Costs have been kept low, interest rates are a joke, especially when borrowers are cut off and than subject to the market for $$$

look at the great freddie and fannie, they are and probably will be forced to pay 20% on any future borrowings to support 6-7% loans on property ?

simple math would tell you that borrowing money at high rates to support lower rates on home ownership is a losing proposition unless of course we the tax payers come in and cover the difference, and personally I don't think we should be paying taxes to support low interest rates.

that sounds like a lose lose proposition.

Lets privatize this lending, home loan rates at 10% is not ridiculous and if you cannot afford 10% well than you need to save up your money and pay cash or better put you really can't afford that home if you cannot afford to pay 10% on the loan.

But we have fools thinking that its their god given rights to get someone else to fund their purchase and have the benefit of inflation and time to pay back whats been borrowed.

I've heard stories of people living for free on their loans and when their property didnt appreciate to refinance yet again to fund themselves they simply ran away from their obligations.

Some even felt pissed that they were wronged, being offered tons of cash collateralized by the property.

The cost Alstry will be whatever is agreed upon between lender and borrower, values will need to move to whatever real world markets dictate and the longer we prolong correction thru tax funded assistance thru governmental sponsored assistance, thru bull crap legislation, the longer it will take for real world stabilization and efficent markets.

Imagine a band aid that has been superglued on a deep cut, eventually the band aid ceases to work and will need to be removed, you can slowly take it off as to minimize the discomfort or you can rip it off and see what the wound looks like and let the fresh air get to the oxygen deprived flesh.

:: Dataset content ::
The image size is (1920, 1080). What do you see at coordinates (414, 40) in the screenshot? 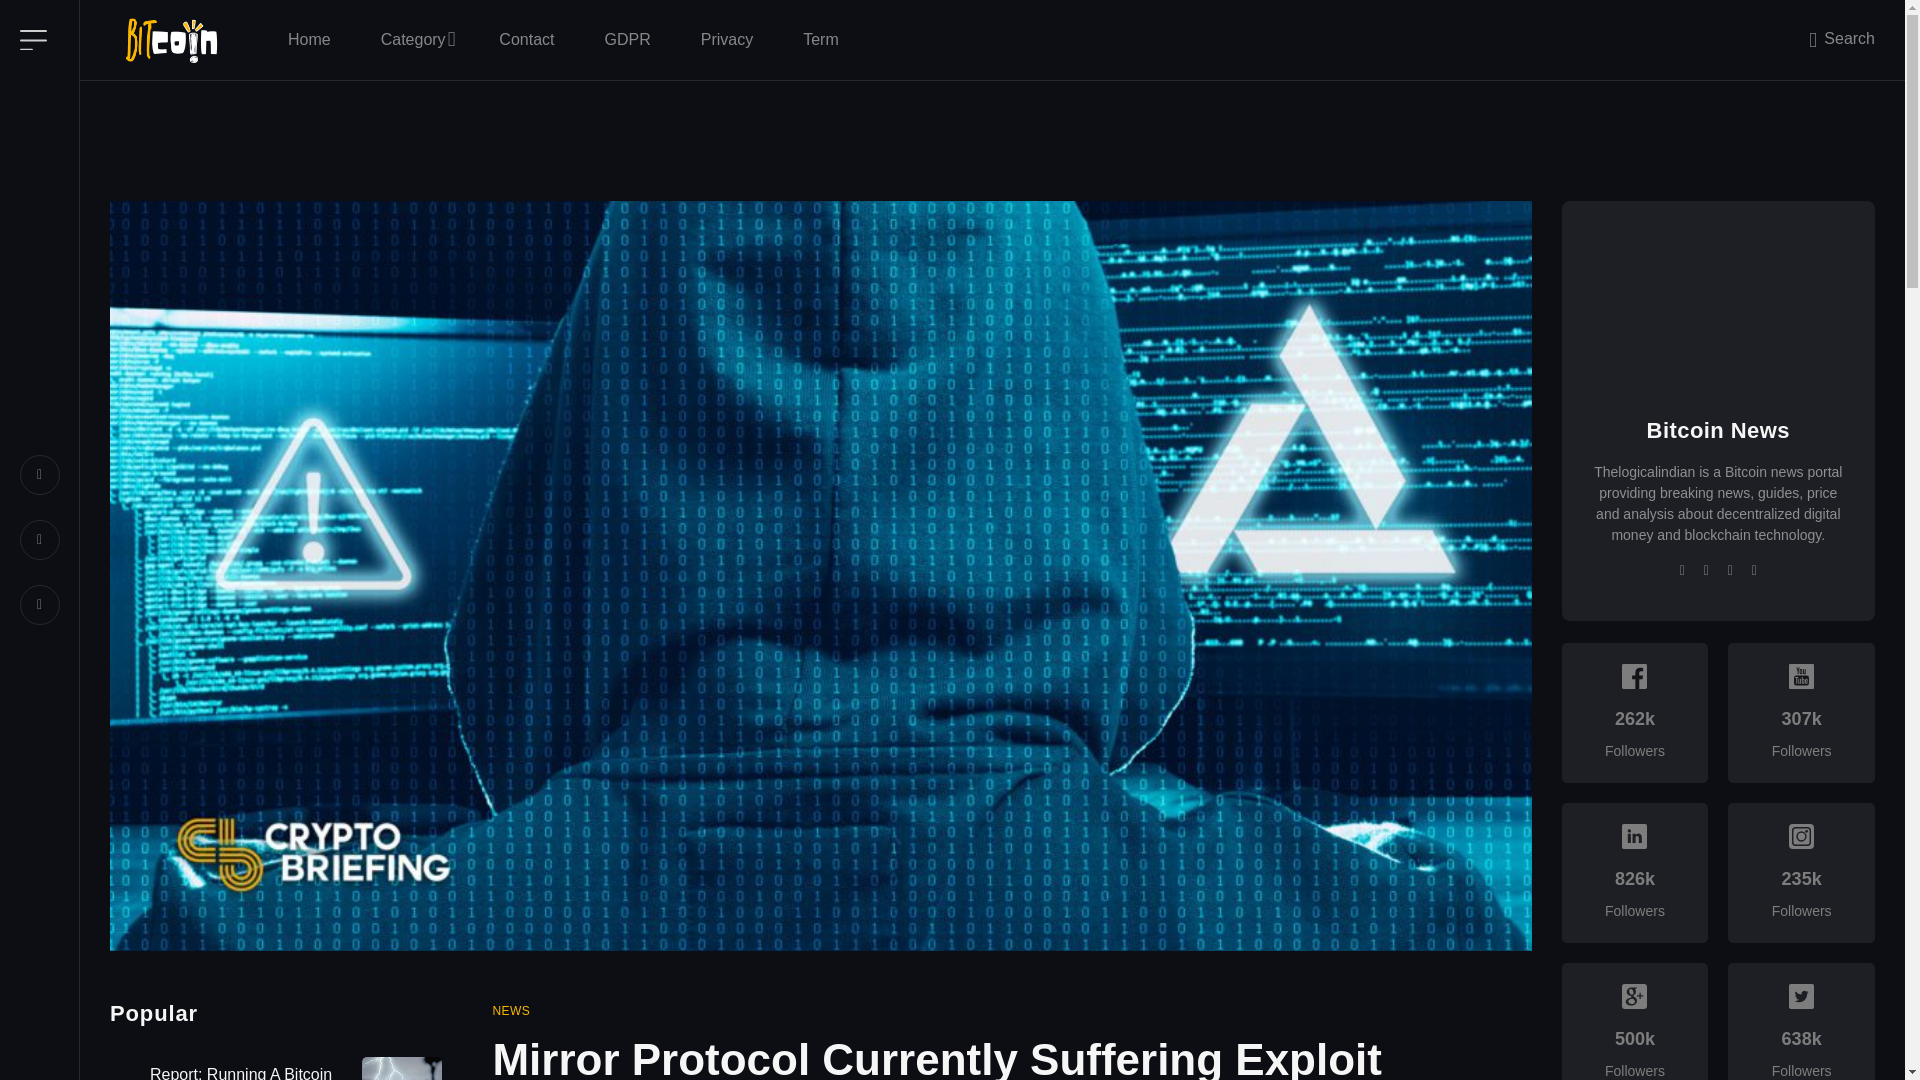
I see `Category` at bounding box center [414, 40].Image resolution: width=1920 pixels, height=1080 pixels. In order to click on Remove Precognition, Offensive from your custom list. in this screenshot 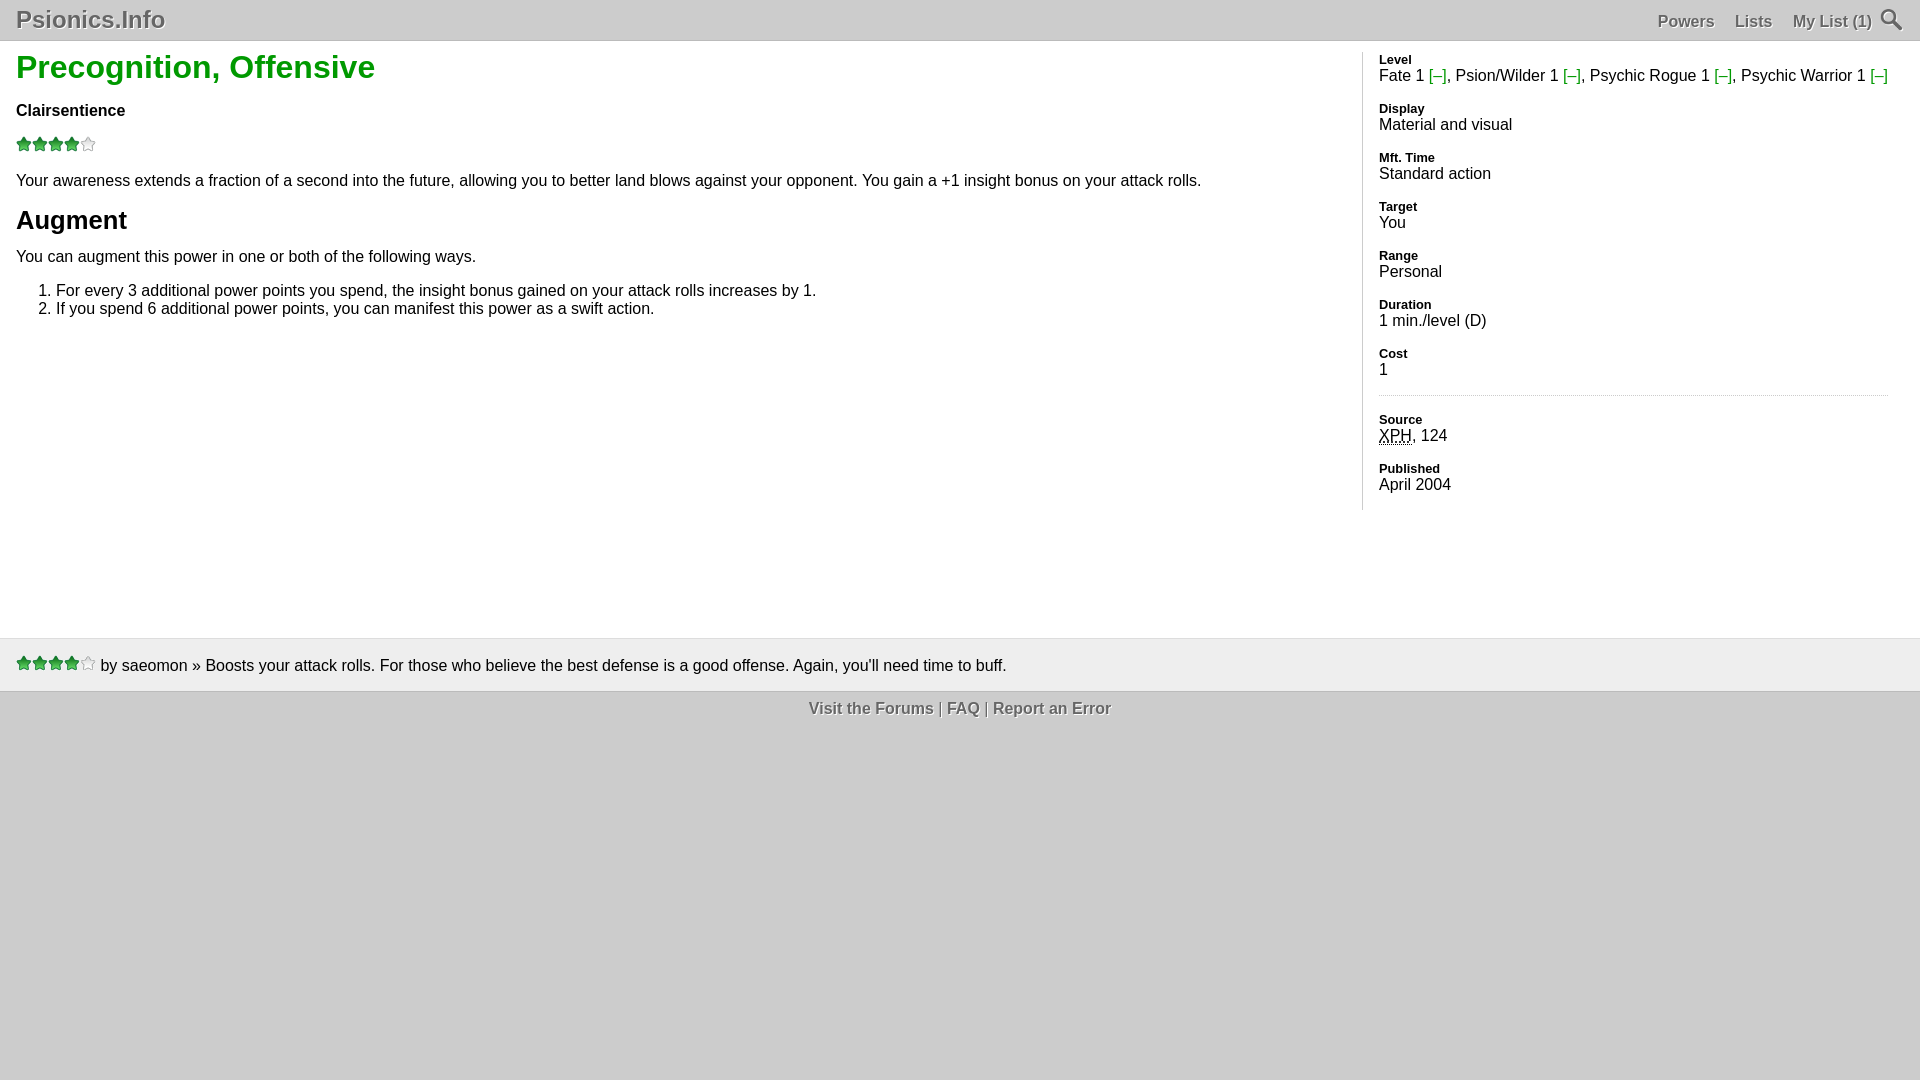, I will do `click(1878, 75)`.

:: Required work ::
a - In the comment on home lending, what rate does the writer say Freddie and Fannie will probably be forced to pay on any future borrowings?
b - Reproduce the part of the comment on home lending starting with "Costs have been" and going on through "lose lose proposition.".

:: Answers to each task ::
a - 20%

b -
Costs have been kept low, interest rates are a joke, especially when borrowers are cut off and than subject to the market for $$$

look at the great freddie and fannie, they are and probably will be forced to pay 20% on any future borrowings to support 6-7% loans on property ?

simple math would tell you that borrowing money at high rates to support lower rates on home ownership is a losing proposition unless of course we the tax payers come in and cover the difference, and personally I don't think we should be paying taxes to support low interest rates.

that sounds like a lose lose proposition.